The way I see it, the basic message of both presidential candidates boils down to this.
Vote for me – or we're all gonna die.
Why do they insist on scaring the pants off everybody?
During the Cold War, Reagan was reassuring. During the Depression, FDR said we have nothing to fear but fear itself. And yet this year, both Bush and Kerry have basically told us to be afraid – be very afraid.
I believe their hype has given America a false sense of insecurity, which is why I went door-to-door the other day, offering my fellow citizens some much-needed perspective.

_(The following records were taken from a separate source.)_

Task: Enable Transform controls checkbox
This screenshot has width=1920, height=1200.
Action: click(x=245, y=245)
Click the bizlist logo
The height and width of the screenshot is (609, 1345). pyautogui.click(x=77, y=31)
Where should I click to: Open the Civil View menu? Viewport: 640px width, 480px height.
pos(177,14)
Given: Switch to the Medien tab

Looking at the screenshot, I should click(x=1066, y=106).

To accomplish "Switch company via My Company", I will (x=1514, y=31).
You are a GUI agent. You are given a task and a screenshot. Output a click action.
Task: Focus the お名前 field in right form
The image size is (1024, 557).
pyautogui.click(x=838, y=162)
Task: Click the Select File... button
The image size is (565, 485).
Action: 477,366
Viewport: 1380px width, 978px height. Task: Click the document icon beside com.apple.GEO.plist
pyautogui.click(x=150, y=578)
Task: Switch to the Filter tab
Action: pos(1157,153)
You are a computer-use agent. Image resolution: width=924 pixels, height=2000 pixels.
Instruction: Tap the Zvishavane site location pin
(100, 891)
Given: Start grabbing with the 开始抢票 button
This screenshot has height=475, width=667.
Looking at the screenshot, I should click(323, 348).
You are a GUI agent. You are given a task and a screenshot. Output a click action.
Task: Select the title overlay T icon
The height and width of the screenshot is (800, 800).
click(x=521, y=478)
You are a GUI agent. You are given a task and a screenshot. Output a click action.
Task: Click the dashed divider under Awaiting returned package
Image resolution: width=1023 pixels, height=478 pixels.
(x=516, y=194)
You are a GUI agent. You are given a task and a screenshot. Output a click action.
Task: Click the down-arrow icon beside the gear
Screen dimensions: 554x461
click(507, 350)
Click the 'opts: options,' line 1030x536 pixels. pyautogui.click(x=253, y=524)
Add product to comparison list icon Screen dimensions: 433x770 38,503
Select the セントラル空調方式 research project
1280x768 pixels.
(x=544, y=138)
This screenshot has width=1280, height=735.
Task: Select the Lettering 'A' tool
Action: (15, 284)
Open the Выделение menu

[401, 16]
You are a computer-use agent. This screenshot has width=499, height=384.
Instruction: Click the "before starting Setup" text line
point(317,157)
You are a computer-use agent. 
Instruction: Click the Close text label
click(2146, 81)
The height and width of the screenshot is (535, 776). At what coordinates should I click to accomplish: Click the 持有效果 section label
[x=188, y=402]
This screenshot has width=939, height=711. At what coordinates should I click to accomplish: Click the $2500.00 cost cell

I did some research, and did you know the best way to improve your homeland security is to do some serious remodeling?
Every year, the toilet and its accomplice, the tub, cause nearly a quarter of a million serious injuries.
Nearly 20,000 are assaulted by their ceiling fans, while dishwashers bring down another 7,500.
For some reason, it's hard to frighten people with a cotton pullover. Most were extremely dismissive of my everyday dangers.
Hartman: In this world, 2.8 million deaths a year.
Neighbor: From dust alone?
Hartman: From dust alone.
Neighbor: I don't believe it.
Hartman: What do you think? I'm making this up?
It's just human nature to be more concerned with unpredictable events than everyday life.
Of course, I don't expect the candidates to start taking each other to task over dust bunnies and curling irons. And I certainly don't mean to trivialize terror.
I just think it's important to remember, as the politics of fear come to a head this month, that odds are, if anything bad is going to happen to you in the next four years, it's going to happen right where you're sitting.